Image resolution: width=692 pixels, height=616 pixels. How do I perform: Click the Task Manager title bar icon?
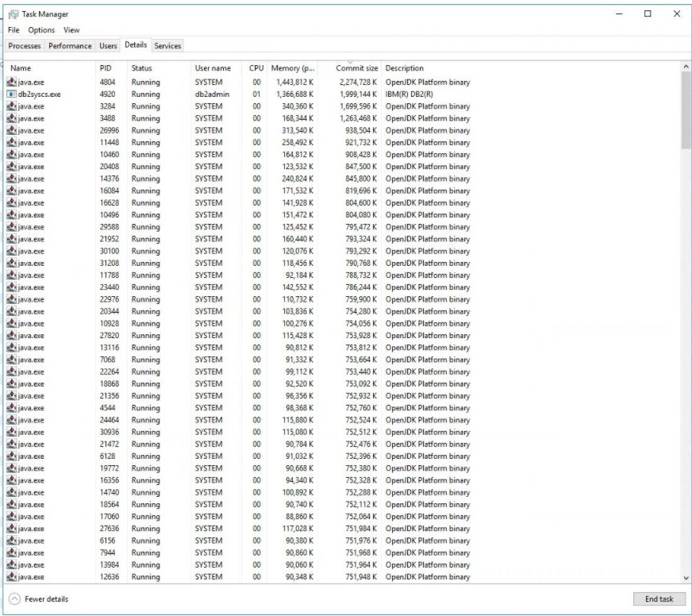tap(13, 14)
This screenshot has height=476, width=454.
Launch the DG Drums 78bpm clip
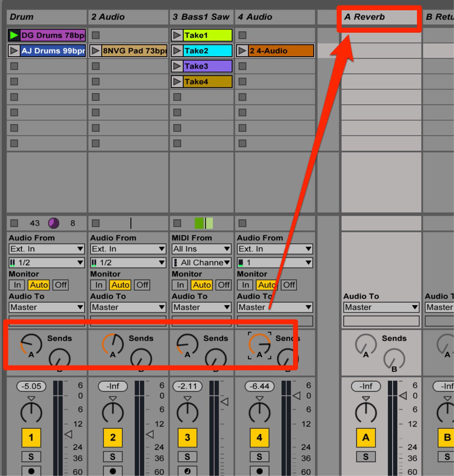point(13,35)
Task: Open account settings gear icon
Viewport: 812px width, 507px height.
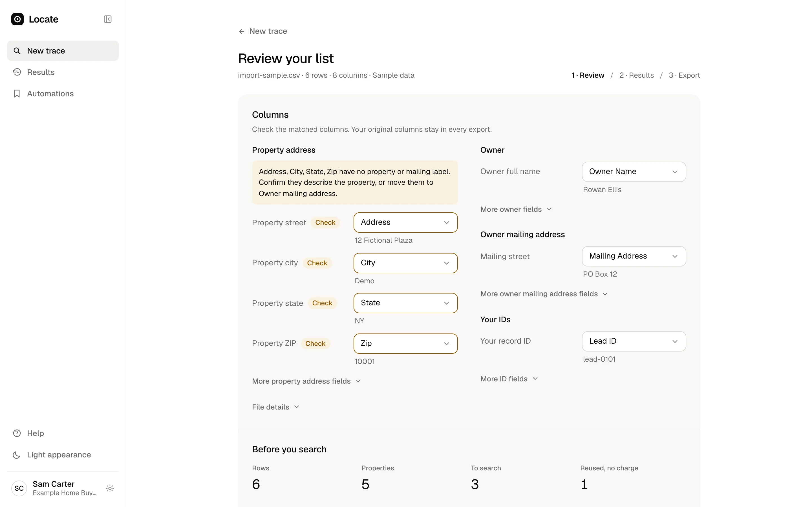Action: pyautogui.click(x=110, y=488)
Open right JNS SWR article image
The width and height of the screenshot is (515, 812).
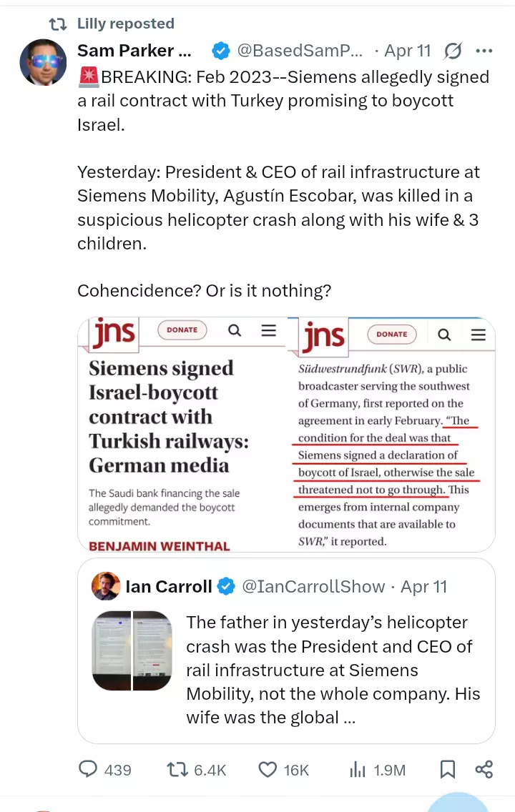click(x=392, y=435)
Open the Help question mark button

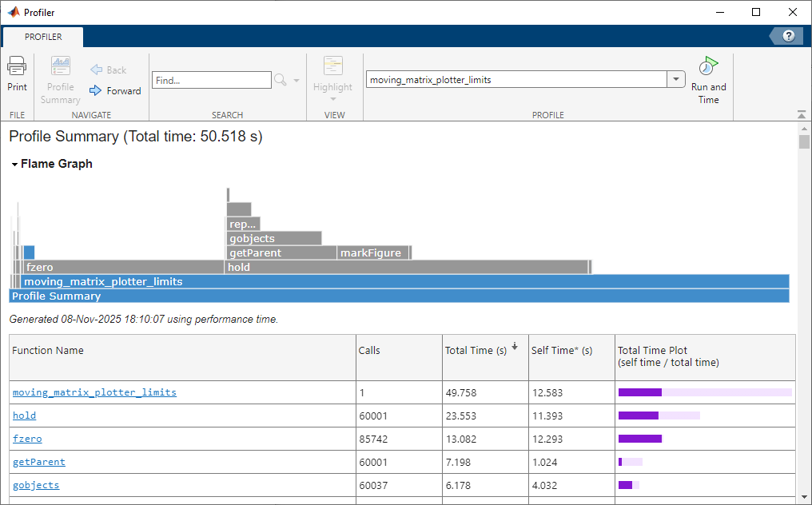pyautogui.click(x=788, y=35)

__________

What is asked: Can you recast every line of the records above as a JSON list of strings, one string per line, skipping blank lines and leaving the pictures out?

Complete response:
[
  "Image resolution: width=692 pixels, height=616 pixels. How do I perform: Click the Task Manager title bar icon?",
  "tap(13, 14)",
  "This screenshot has height=476, width=454.",
  "Launch the DG Drums 78bpm clip",
  "point(13,35)",
  "Task: Open account settings gear icon",
  "Viewport: 812px width, 507px height.",
  "Action: pyautogui.click(x=110, y=488)",
  "Open right JNS SWR article image",
  "The width and height of the screenshot is (515, 812).",
  "click(x=392, y=435)",
  "Open the Help question mark button",
  "pyautogui.click(x=788, y=35)"
]